Active Directory Group Create VERSION 2

This handler will use the server information and user credentials configured in the task info values to authenticate and connect to the specified Active Directory server (using LDAP) and create a group entry.

In order to build up the Distinguished Name (a unique identifier for the active directory user entry), the handler uses a template specified as a task info value.

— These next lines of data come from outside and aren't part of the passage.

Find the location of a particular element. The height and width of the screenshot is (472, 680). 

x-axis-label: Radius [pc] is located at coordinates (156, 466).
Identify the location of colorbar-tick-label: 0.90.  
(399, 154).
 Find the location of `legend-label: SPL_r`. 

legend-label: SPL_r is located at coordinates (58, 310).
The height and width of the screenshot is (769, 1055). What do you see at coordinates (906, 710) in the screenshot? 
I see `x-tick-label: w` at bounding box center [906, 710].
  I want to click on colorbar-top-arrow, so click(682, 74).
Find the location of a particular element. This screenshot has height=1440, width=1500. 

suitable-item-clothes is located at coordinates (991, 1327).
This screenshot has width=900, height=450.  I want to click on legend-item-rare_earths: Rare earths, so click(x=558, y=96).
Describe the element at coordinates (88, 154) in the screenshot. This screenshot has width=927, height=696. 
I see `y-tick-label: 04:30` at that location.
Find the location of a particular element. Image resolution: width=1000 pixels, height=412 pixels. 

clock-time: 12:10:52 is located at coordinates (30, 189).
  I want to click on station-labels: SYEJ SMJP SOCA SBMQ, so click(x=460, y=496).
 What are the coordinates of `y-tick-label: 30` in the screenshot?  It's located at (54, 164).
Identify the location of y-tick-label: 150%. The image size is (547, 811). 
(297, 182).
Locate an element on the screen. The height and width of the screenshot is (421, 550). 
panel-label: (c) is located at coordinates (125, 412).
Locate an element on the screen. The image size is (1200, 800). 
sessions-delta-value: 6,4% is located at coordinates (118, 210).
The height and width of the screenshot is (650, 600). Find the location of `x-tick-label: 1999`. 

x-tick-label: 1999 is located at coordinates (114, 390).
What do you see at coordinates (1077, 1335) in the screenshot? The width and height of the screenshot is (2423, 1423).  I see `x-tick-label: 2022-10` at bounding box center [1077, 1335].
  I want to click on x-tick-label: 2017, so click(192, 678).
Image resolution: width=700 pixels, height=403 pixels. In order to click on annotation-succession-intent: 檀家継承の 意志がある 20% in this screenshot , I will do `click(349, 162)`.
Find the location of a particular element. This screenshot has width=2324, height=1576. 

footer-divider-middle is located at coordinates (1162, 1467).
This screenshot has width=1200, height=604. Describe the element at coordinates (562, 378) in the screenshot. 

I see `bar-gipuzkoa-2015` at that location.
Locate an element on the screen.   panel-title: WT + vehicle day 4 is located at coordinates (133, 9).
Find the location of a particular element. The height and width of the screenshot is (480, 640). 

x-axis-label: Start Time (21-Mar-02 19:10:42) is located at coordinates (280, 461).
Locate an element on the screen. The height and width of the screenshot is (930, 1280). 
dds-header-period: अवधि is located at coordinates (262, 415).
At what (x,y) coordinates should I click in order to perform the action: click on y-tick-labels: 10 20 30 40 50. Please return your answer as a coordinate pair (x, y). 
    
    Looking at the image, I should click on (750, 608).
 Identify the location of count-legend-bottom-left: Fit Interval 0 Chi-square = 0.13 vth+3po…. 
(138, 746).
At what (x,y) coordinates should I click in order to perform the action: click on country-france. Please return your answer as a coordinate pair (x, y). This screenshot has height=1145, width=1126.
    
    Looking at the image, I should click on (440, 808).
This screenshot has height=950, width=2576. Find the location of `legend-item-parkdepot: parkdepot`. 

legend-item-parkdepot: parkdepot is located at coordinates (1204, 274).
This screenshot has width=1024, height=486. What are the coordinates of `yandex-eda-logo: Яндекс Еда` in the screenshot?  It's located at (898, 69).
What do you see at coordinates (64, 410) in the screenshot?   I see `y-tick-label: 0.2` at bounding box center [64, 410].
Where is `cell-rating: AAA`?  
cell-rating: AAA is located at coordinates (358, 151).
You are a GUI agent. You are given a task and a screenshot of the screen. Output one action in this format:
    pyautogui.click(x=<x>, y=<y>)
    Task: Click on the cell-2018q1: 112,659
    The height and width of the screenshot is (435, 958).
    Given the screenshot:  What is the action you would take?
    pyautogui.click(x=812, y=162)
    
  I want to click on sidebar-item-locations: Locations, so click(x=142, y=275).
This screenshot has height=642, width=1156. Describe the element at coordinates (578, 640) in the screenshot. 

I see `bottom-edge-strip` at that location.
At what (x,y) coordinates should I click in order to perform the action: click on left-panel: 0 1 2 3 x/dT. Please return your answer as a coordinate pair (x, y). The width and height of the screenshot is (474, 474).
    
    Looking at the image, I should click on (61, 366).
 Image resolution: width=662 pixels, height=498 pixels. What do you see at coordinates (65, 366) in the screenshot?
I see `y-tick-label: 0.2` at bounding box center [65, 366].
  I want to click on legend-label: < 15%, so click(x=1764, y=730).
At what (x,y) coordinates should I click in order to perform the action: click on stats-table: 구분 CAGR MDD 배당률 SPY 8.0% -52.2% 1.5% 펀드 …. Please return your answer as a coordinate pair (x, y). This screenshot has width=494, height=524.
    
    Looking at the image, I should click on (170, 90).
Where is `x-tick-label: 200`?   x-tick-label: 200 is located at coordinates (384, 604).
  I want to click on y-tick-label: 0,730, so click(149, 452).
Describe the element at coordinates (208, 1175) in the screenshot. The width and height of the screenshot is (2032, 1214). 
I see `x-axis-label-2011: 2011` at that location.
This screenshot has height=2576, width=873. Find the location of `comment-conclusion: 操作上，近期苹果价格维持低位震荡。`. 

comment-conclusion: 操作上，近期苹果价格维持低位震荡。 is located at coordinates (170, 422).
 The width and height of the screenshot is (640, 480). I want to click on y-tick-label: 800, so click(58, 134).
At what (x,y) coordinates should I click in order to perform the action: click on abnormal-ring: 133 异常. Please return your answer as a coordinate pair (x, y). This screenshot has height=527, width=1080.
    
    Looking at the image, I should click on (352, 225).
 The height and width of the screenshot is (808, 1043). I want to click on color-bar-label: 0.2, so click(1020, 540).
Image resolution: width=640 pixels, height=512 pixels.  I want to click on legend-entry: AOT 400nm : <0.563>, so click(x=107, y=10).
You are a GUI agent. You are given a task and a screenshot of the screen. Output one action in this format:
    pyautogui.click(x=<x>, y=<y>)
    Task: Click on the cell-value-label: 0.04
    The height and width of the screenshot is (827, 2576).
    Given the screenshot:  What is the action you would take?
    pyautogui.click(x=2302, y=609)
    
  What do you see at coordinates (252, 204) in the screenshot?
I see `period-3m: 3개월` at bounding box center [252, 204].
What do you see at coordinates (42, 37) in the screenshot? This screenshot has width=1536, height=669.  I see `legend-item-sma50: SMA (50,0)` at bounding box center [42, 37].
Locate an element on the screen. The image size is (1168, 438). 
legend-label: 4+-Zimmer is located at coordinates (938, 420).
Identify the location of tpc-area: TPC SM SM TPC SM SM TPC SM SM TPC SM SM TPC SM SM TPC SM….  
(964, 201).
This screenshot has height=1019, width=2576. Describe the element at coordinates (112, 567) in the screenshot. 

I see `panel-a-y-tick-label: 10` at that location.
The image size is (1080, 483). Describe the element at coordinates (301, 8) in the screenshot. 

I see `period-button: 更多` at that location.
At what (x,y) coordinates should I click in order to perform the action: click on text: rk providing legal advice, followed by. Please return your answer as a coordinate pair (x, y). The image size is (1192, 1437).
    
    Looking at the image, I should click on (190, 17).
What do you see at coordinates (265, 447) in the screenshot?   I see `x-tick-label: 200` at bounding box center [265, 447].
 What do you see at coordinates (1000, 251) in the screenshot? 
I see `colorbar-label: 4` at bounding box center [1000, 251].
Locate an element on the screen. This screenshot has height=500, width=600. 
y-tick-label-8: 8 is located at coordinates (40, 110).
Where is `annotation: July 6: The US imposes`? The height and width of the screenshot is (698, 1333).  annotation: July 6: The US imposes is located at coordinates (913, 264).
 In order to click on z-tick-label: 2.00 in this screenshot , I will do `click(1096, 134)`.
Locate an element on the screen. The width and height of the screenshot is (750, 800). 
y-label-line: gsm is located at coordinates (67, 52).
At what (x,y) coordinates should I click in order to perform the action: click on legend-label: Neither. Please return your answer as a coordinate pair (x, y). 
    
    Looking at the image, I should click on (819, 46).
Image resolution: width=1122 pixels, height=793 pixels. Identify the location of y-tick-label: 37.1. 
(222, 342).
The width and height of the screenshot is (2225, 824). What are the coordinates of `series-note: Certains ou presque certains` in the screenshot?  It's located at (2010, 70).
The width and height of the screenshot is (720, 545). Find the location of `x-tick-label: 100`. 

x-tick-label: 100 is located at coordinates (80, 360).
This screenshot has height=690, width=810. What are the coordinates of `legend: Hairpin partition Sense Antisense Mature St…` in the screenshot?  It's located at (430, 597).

The following entry attributes are set once the user entry is created:

  • Direct Mappings

    • name => Group Name

    • mail => Email Address

    • description => Description

    • info => Notes

  • Computed Mappings

    • grouptype => Numerical representation of the group scope and type.
  • Special Attributes

    • objectclass => [top,group]

Task Info Configuration

  • dn_format - This value is used to specify the distinguished name of the Active Directory group entry to be created. Anything within curly braces {} will be replaced with the value of the entry attribute or task info value associated with that key. For example, the default format is 'CN={displayname},CN=Users,{base}'. In this case {displayname} is replaced with the displayname attribute value and {base} is replaced with the value of the 'base' task info value. A full list of available entry attributes is available above. If you use organizational units they can be substituted into the distinguished name in this manner.


Group NameThe name of the group to be created
DescriptionThe description of this group
Email AddressThe Email Address for this group. Active Directory can be configured so that all members of a group are notified when the group receives an Email.
Group ScopeSecurity groups or distribution groups are characterized by a scope that identifies how they are applied in the domain tree or forest. There are three group scopes: universal, global, and domain local.
Group TypeThere are two group types, security and distribution. Security groups allow you to manage user and computer access to shared resources. Distribution groups are intended to be used solely as email distribution lists.
NotesAdditional information about the group

Sample Configuration

Group Name<%=@results['New Group Name']%>
DescriptionAllows access to the accounting resources
Group ScopeGlobal
Group TypeSecurity


NameSample Result
Distinguished NameCN=Accounting,CN=Users,DC=kineticdata,DC=com


Active Directory Group Create V2 (2014-08-05)

* Changed the password info value to be encrypted.

Active Directory Group Create V1 (2011-01-24)

* Initial version. See README for details.